Entries taken from a collection ->
_ _ _ _

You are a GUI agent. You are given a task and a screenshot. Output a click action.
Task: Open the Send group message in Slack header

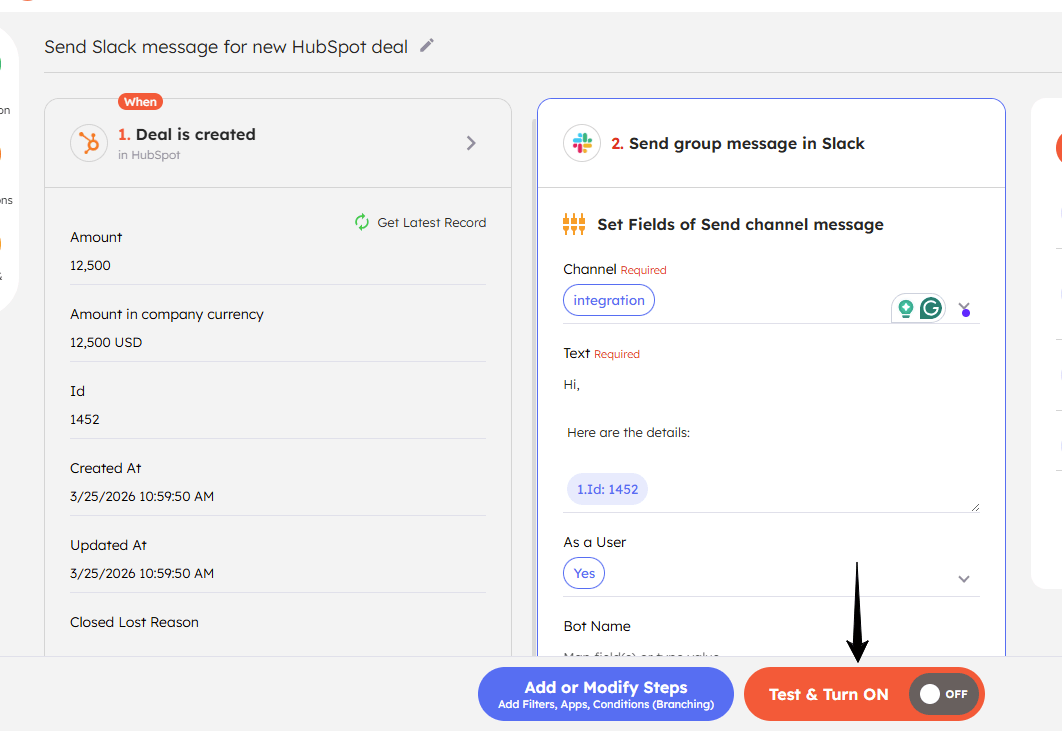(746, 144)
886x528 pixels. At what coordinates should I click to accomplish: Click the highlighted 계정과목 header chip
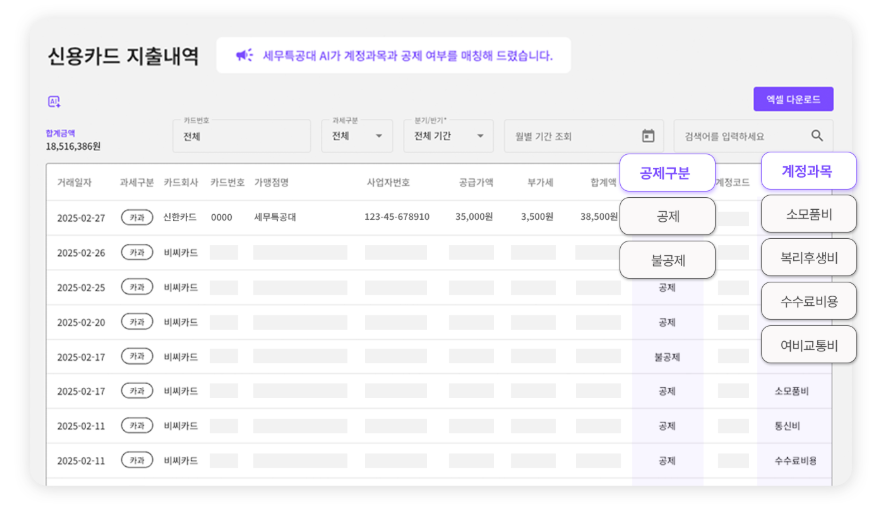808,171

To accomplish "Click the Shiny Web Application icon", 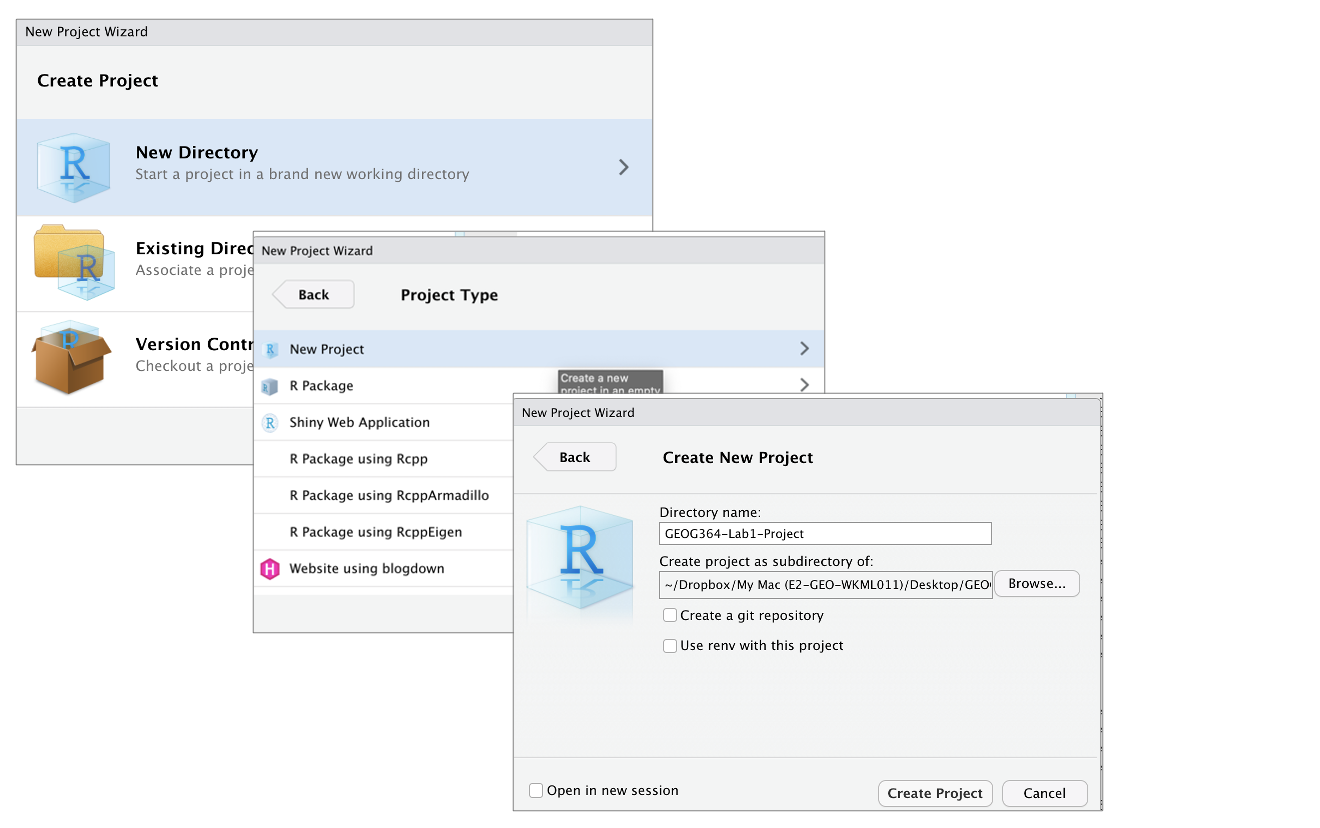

_ _ _ _

Directions for this task ->
Begin at the line containing "Task: Open the" and write out every line to the end of the data exactly. Skip the pictures.

Solution to the exercise ->
Task: Open the Send group message in Slack header

(746, 144)
886x528 pixels. At what coordinates should I click to accomplish: Click the highlighted 계정과목 header chip
808,171

To accomplish "Click the Shiny Web Application icon", 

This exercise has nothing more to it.